Internationalisation and ‘cross-pollination’
So, are there any reasons that the US’s dominance of the SportBusiness and other university rankings should change in the coming years? One reason may be the increasing internationalisation of the sports industry.
With the NBA, MLB and NFL now using annual international fixtures to expand their reach, and bodies like Fifa and World Rugby looking enviously at the US market for growth, the industry is starting to require different kinds of people, both with more general commercial skillsets, and with more specific local knowledge. The Global Institute for Sport, which operates postgraduate degree courses out of major sports venues in London, Manchester, Miami and Melbourne, is one provider that is prepared for this development.
By having an international base and approach, GIS president Sharona Friedman feels that the course is able to cherry pick the best knowledge from each territory it works in, and then disseminate that knowledge around the world. “When looking at Australia [where GIS has its newest campus], for instance, they’re really big on sustainability,” she says. “They have the best fan engagement in the world, it’s very successful and very different from the model in the US, where they’re much better on things like sponsorship and marketing. So every market has something different they bring to the table, which we want to build into our courses.
“And I would argue that different places have inherently different cultural values, so a part of what we’re trying to do is actually level the playing fields around the world by taking areas of strengths and weaknesses and disseminating them accordingly. It’s about that cross-pollination.”

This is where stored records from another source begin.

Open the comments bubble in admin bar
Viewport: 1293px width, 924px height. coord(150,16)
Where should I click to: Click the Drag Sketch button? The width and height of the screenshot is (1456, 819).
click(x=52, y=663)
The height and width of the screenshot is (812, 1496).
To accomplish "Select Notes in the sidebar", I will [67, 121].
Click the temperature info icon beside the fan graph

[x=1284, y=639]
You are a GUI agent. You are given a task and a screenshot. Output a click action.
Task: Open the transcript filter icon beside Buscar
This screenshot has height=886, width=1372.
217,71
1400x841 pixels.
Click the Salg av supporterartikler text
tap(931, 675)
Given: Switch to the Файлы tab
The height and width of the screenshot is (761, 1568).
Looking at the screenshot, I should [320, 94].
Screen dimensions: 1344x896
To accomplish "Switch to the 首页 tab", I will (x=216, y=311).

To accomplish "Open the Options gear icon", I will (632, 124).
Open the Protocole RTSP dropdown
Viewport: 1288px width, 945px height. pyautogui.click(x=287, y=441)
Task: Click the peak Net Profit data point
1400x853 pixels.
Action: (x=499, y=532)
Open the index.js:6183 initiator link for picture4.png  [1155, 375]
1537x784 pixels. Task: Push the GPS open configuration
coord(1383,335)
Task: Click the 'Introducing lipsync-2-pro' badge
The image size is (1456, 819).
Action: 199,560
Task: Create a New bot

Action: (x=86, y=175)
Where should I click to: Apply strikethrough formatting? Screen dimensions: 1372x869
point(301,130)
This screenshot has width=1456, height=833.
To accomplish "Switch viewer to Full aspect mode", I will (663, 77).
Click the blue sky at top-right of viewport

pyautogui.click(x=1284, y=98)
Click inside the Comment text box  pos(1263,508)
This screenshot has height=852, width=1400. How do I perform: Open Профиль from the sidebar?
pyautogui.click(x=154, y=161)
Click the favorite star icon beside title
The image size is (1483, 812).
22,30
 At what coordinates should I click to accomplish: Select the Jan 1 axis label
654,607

But internationalisation is not just an advantage for institutions like GIS. Dickenson and Harrolle also both attest to an increased number of international students from the likes of India or China coming to the UK and the US respectively and then taking the knowledge they acquire back to their home markets and developing the sports industry there, where there is now greater demand for those specific skillsets, rather than choosing to stay within the Western ecosystems.
Friedman concludes by noting that the advantages the US has long enjoyed will be eroded as the sector matures around the world, and suggests that “levelling of the playing field” will come to the education sector, too. “Sports subjects have always been really popular in the US, because sport has always been big, big money in the US. That’s now happening all around the world in markets that previously didn’t have commercially developed sports sectors. If you look at the sheer number of people outside the US verses inside of the US – it can catch up and even eclipse it at some point.”